Nach kurzer Umbaupause wird es Englisch und man merkt den Jungs von Dave a Marat an, dass da alte Hasen am Werk sind, die bald schon ihren nächsten Auftritt im Atomic Café absolvieren. Die Setlist sitzt, das Publikum geht begeistert mit und die Groupies in der ersten Reihe blicken sehnsuchtsvoll zur Bühne. Kurz nach halb zehn betreten die Like Loonies die Bühne. Mit Liebe zum Detail, mit viel Charme und mit höchster Professionalität beeindrucken das Video, die Bandfotos in den Isarauen und die wunderbaren T-Shirts! Und der Auftritt steht dem in nichts nach, sondern ist das Sahnehäubchen nach einem wunderbaren Abend. „Fight“ vom SONIC STUCK-Sampler ist nicht nur mein absoluter Liebling, sondern ist der anerkannte Höhepunkt des Konzerts.

Anne Marr, Kuratorin der Ausstellung und Initiatorin des Bandworkshops, lockt das Publikum noch einmal in den Keller, der für die Dauer der Ausstellung die Implosion des visuellen Universums von Cris Koch war, ein analoger Kraftraum, dem jeder Retro-Charme fehlt, der stattdessen mit beiden Beinen im Jetzt steht.
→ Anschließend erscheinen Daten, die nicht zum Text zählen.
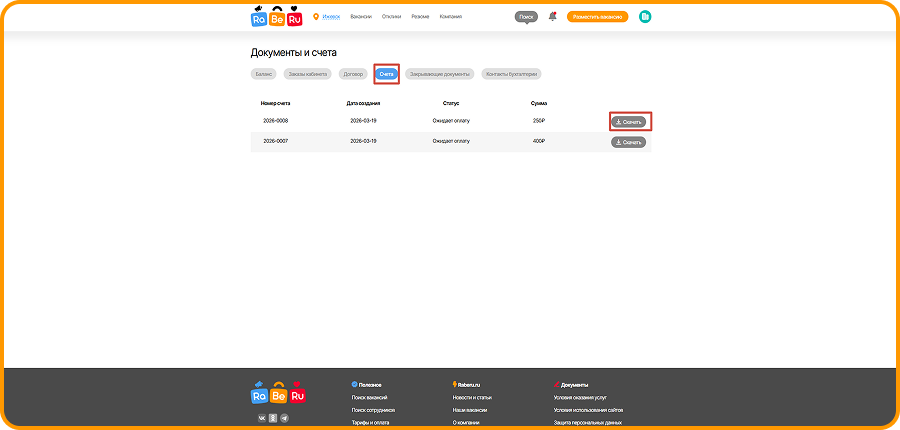Open the notifications bell
Viewport: 900px width, 430px height.
(552, 17)
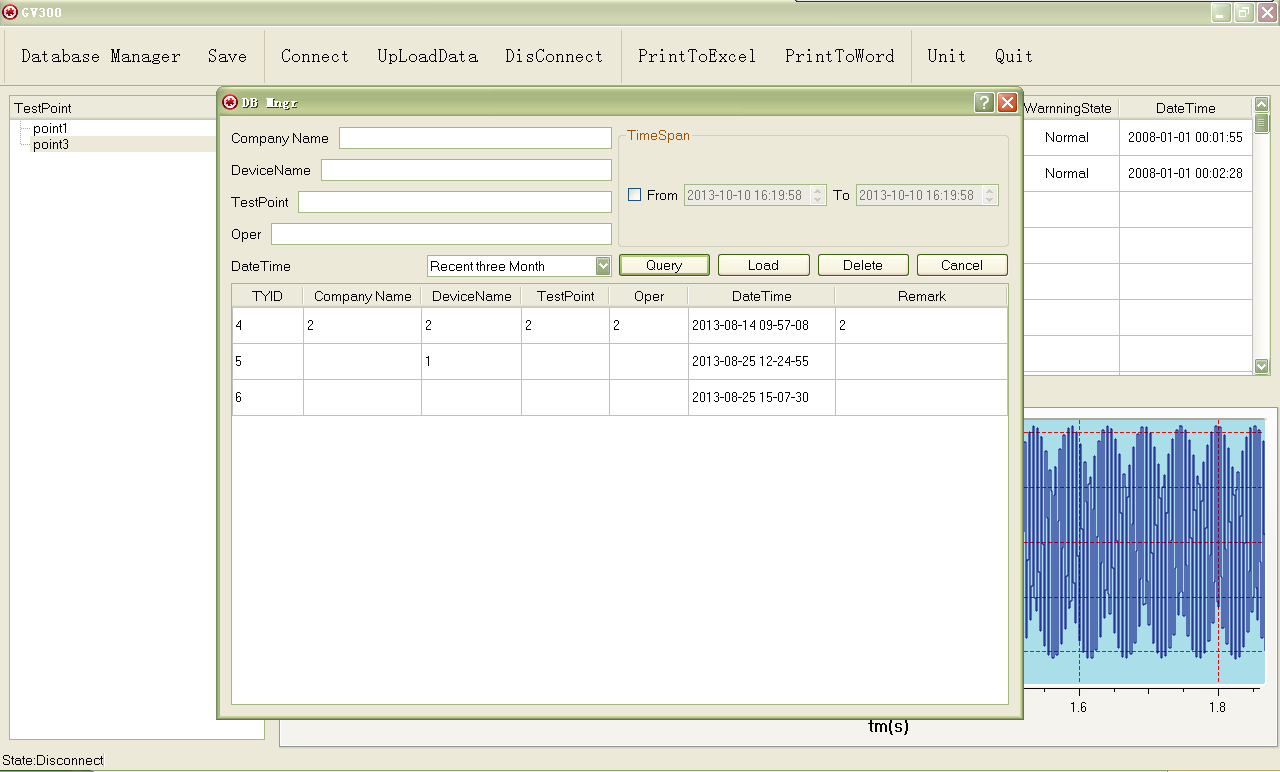This screenshot has height=772, width=1280.
Task: Select point1 in the TestPoint tree
Action: point(50,129)
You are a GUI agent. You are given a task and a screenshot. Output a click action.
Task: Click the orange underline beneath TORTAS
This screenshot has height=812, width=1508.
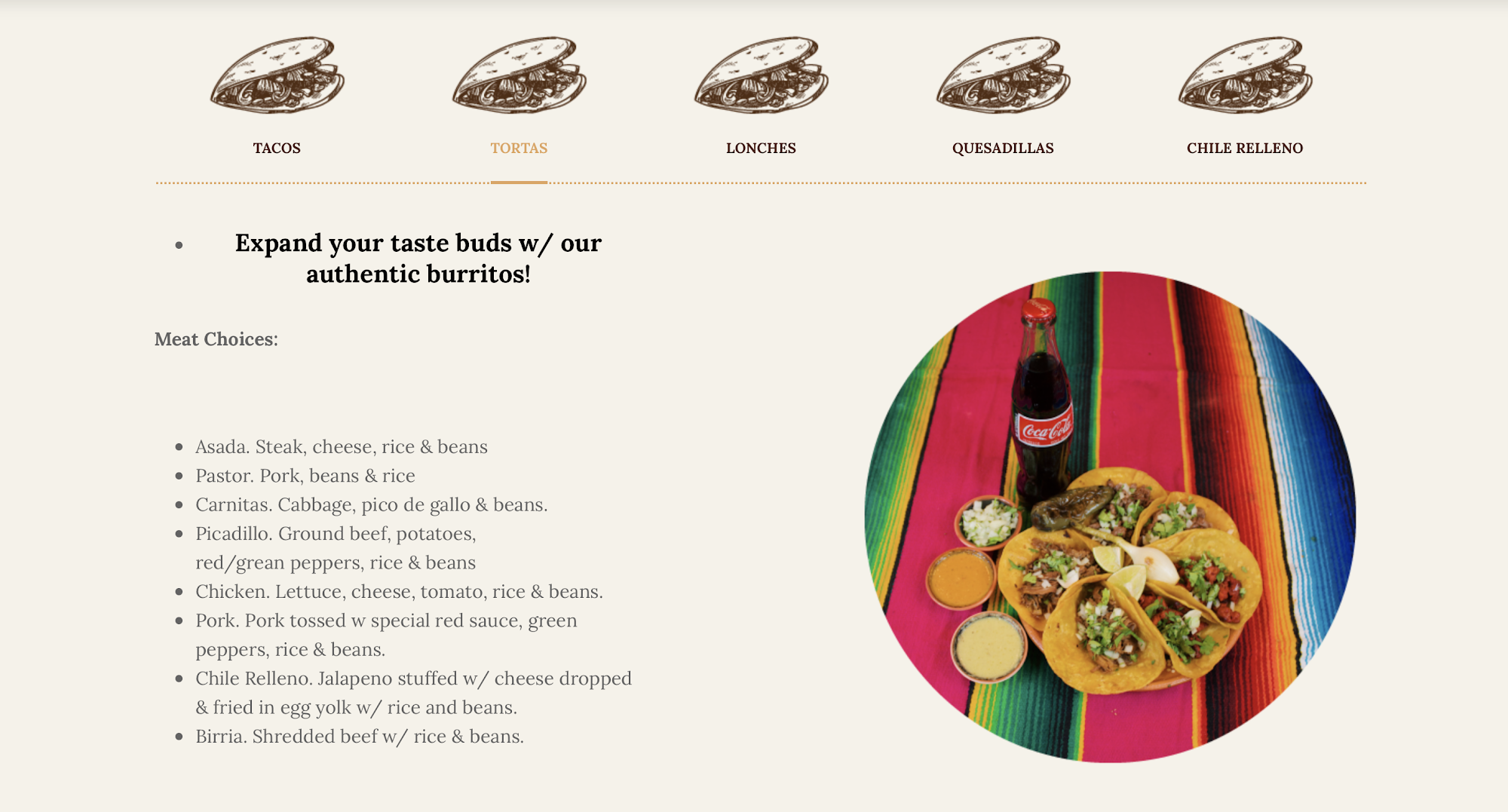[519, 182]
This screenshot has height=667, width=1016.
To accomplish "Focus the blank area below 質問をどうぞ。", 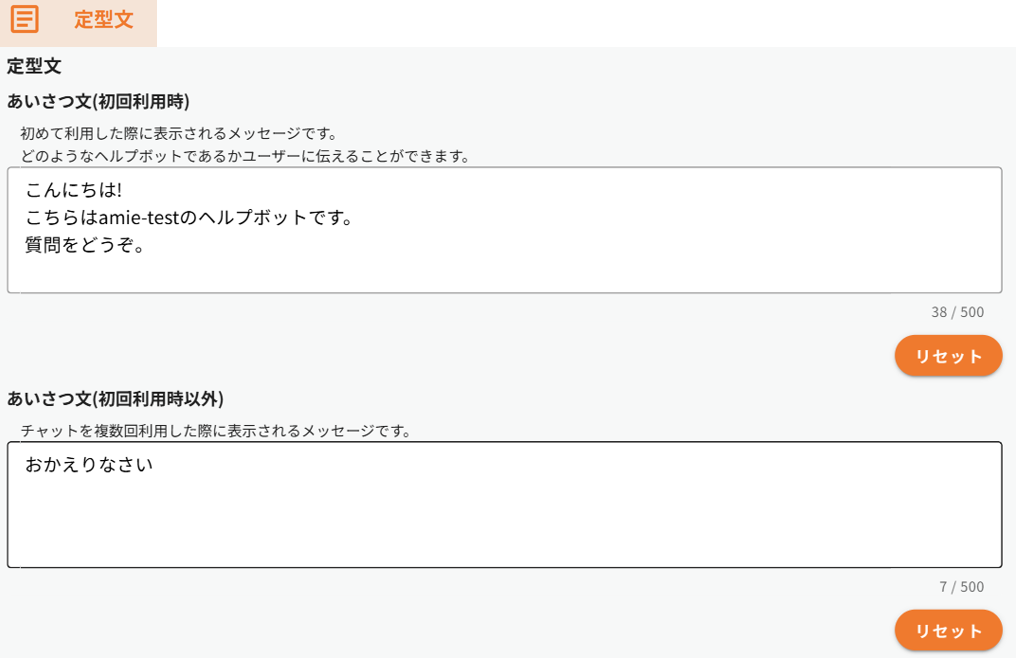I will tap(500, 272).
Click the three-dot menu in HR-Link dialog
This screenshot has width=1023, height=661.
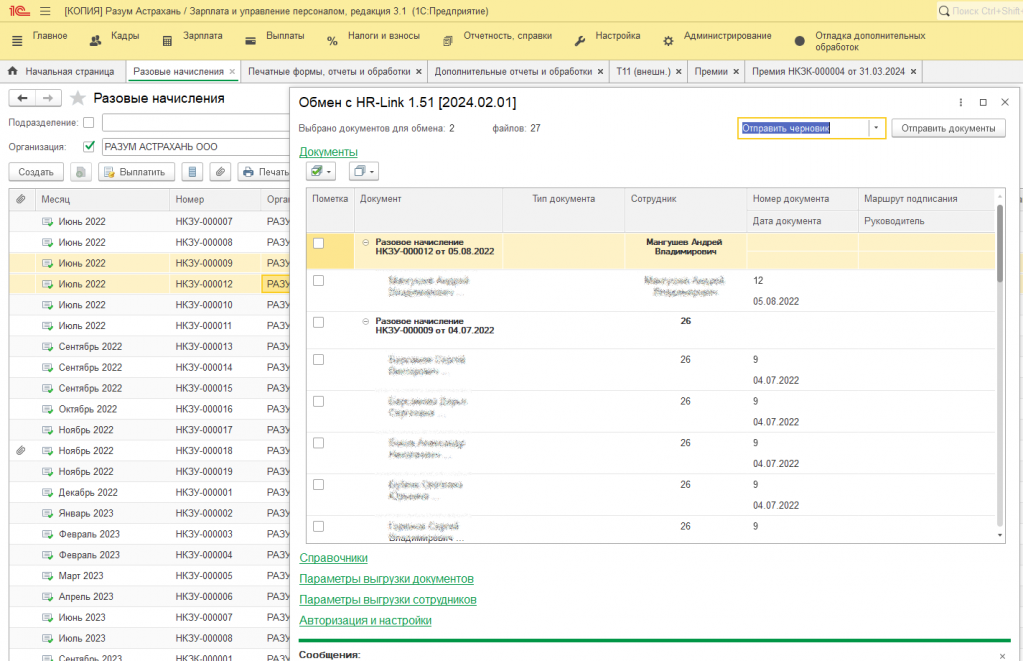(x=961, y=102)
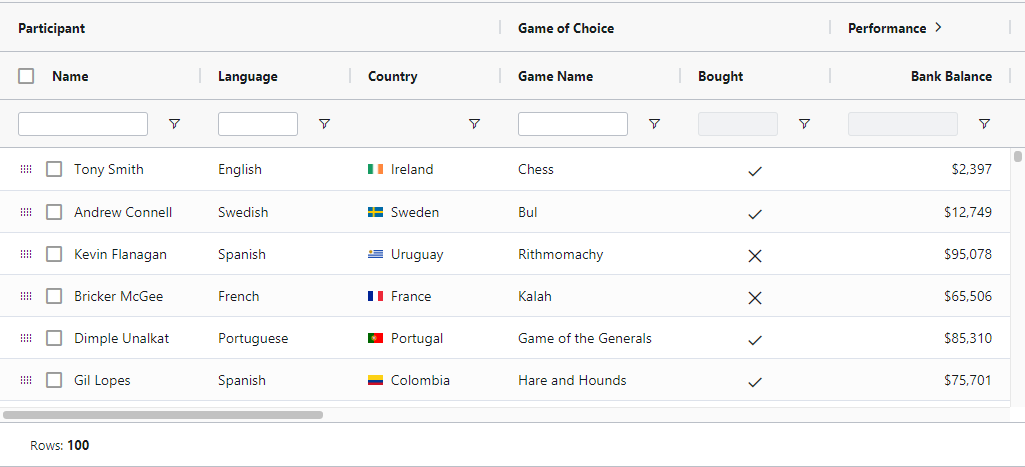Click the vertical scrollbar thumb
The height and width of the screenshot is (467, 1025).
(1018, 157)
Der Künstler betritt die Bühne und sofort wird deutlich, woher die Energie seiner Arbeiten kommt, finden die vorher nur bildnerisch wahrnehmbaren Reminiszenzen an die Musik lautstark den Weg in die Nervenzellen des Publikums. Konzentrierte 30 Minuten reichen Cris Koch, den Raum endgültig in den Club zu verwandeln, den alle vor Augen hatten. Schnelle, harte zwei bis drei Minuten lange Stücke wirft Koch den Zuhörern vor die Füße, die noch lange klatschen, als die Drumbox schon das Kommando übernommen hat, während der Künstler die Glückwünsche entgegen nimmt.

Der Aufprall ist geglückt und er war heftig. RICOCHET, die Ausstellungsreihe der Villa Stuck, ging mit den Arbeiten des ersten Künstlers in dieser Reihe, Cris Koch, unvermittelt und direkt auf Konfrontationskurs mit den Besucherinnen und Besuchern des Museums. Das Ziel, das RICOCHET erreichen will – die Sensibilisierung für die Werke junger Künstlerinnen und Künstler, der Einbruch in die gesicherte Museumswelt auf inhaltlicher und räumlicher Ebene – es ist in der Ausstellung und den begleitenden Veranstaltungen aufgegangen.

Daher an dieser Stelle ein großer Dank an Cris Koch, an Anne Marr, an alle, die den Start von RICOCHET so fabelhaft mitgestaltet haben!